(WHAT YOU NEED TO DO) Render every line of the listing below as a Markdown table with two columns, Row and Line. Number the lines in order and omit blank lines.

(PROVIDED MATERIAL)
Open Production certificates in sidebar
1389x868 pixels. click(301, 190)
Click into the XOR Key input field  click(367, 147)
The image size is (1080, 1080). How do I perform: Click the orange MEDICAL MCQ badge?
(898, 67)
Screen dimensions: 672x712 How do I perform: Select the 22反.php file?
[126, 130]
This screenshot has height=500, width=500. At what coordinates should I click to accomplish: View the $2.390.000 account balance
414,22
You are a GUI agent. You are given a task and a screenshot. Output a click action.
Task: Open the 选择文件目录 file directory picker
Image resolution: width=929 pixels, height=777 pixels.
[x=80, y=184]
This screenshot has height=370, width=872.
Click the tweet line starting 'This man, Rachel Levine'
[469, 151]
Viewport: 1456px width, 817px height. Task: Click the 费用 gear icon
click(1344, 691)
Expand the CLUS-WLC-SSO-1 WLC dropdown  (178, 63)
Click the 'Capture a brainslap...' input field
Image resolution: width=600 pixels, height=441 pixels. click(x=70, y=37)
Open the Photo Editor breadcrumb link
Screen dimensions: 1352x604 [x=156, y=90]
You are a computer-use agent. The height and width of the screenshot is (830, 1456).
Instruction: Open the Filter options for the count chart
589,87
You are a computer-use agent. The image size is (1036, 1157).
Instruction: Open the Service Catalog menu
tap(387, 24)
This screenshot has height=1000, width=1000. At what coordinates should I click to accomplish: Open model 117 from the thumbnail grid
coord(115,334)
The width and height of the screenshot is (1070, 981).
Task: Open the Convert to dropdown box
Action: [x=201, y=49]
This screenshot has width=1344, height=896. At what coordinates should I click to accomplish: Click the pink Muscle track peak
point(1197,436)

(OUTPUT FOR THIS TASK)
| Row | Line |
|---|---|
| 1 | Open Production certificates in sidebar |
| 2 | 1389x868 pixels. click(301, 190) |
| 3 | Click into the XOR Key input field  click(367, 147) |
| 4 | The image size is (1080, 1080). How do I perform: Click the orange MEDICAL MCQ badge? |
| 5 | (898, 67) |
| 6 | Screen dimensions: 672x712 How do I perform: Select the 22反.php file? |
| 7 | [126, 130] |
| 8 | This screenshot has height=500, width=500. At what coordinates should I click to accomplish: View the $2.390.000 account balance |
| 9 | 414,22 |
| 10 | You are a GUI agent. You are given a task and a screenshot. Output a click action. |
| 11 | Task: Open the 选择文件目录 file directory picker |
| 12 | Image resolution: width=929 pixels, height=777 pixels. |
| 13 | [x=80, y=184] |
| 14 | This screenshot has height=370, width=872. |
| 15 | Click the tweet line starting 'This man, Rachel Levine' |
| 16 | [469, 151] |
| 17 | Viewport: 1456px width, 817px height. Task: Click the 费用 gear icon |
| 18 | click(1344, 691) |
| 19 | Expand the CLUS-WLC-SSO-1 WLC dropdown  (178, 63) |
| 20 | Click the 'Capture a brainslap...' input field |
| 21 | Image resolution: width=600 pixels, height=441 pixels. click(x=70, y=37) |
| 22 | Open the Photo Editor breadcrumb link |
| 23 | Screen dimensions: 1352x604 [x=156, y=90] |
| 24 | You are a computer-use agent. The height and width of the screenshot is (830, 1456). |
| 25 | Instruction: Open the Filter options for the count chart |
| 26 | 589,87 |
| 27 | You are a computer-use agent. The image size is (1036, 1157). |
| 28 | Instruction: Open the Service Catalog menu |
| 29 | tap(387, 24) |
| 30 | This screenshot has height=1000, width=1000. At what coordinates should I click to accomplish: Open model 117 from the thumbnail grid |
| 31 | coord(115,334) |
| 32 | The width and height of the screenshot is (1070, 981). |
| 33 | Task: Open the Convert to dropdown box |
| 34 | Action: [x=201, y=49] |
| 35 | This screenshot has width=1344, height=896. At what coordinates should I click to accomplish: Click the pink Muscle track peak |
| 36 | point(1197,436) |